This is my problem:
Solve only with the basic rules of natural logarithm and the definition for $e$.
$\lim\limits_{n\to\infty}(n(1+\frac{1}{n})^n - ne)$
And I got till here:
$e\lim\limits_{n \to \infty}\frac{e^{n\ln(1+\frac{1}{n})-1}-1}{n\ln(1+\frac{1}{n})-1}n(n\ln(1+\frac{1}{n})-1)$.
Both of these equations are equivalent with the limit $\frac{-e}{2}$. But I don't know how to transform to the next step. The first fraction should short itself giving me $1$ and the second multiplicand should give us $\frac{-1}{2}$ with the $e$ in front of the limit giving us the correct answer.
The definition for $e$ is $\lim\limits_{n\to\infty}(1+\frac{1}{n})^n = e$.

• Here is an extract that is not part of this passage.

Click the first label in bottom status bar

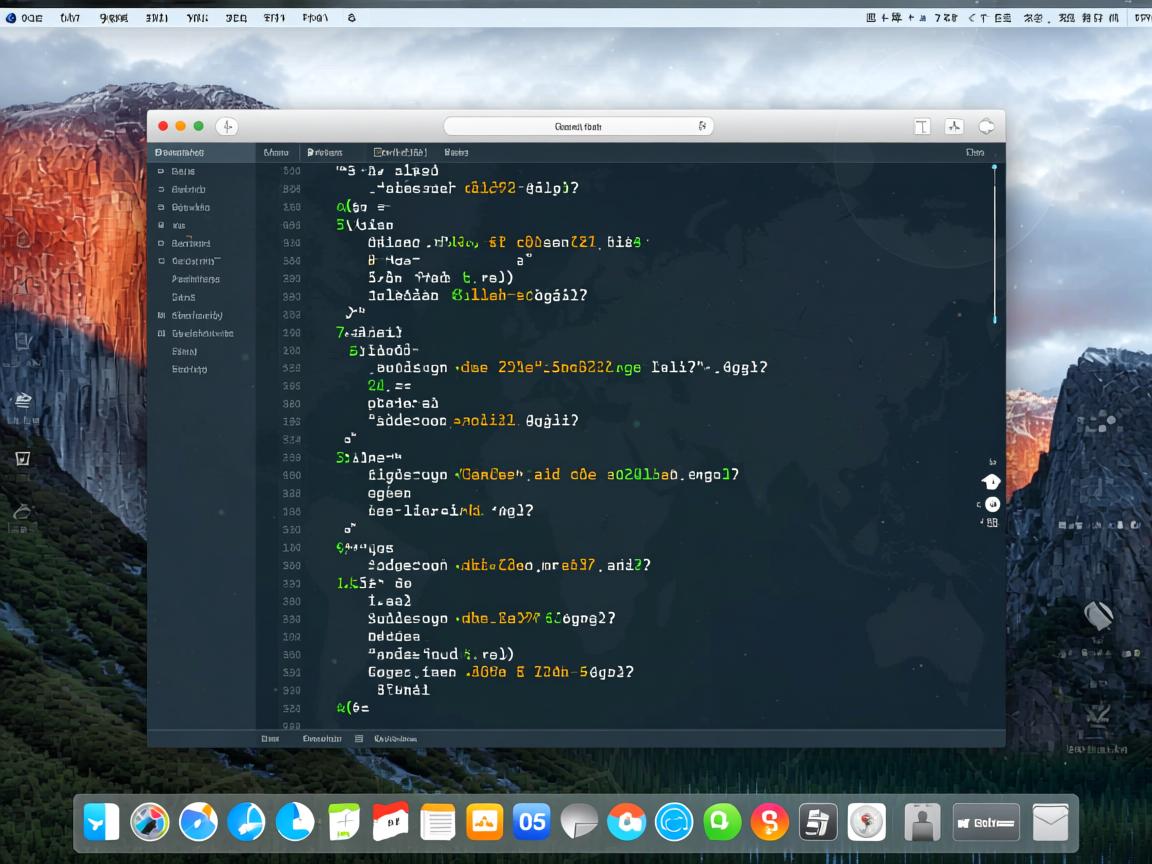270,739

But I think in this last step we should make a substitute $n = \frac{1}{x}$ and use the other definition $\lim\limits_{x\to0}(1+x)^{\frac{1}{x}} = e$
Let me write found inequalities here $$\frac{1}{2n^2}- \frac{1}{n^3}\leqslant \frac{1}{n}-\ln\left(1+ \frac{1}{n}\right)\leqslant \frac{1}{2n^2}$$
p.s. I obtained expression identical to OP in previous question, but keep answer deleted, as hadn't inequalities in that time. We can prove them by examining the corresponding functions, but maybe someone will be able to see an elementary proof.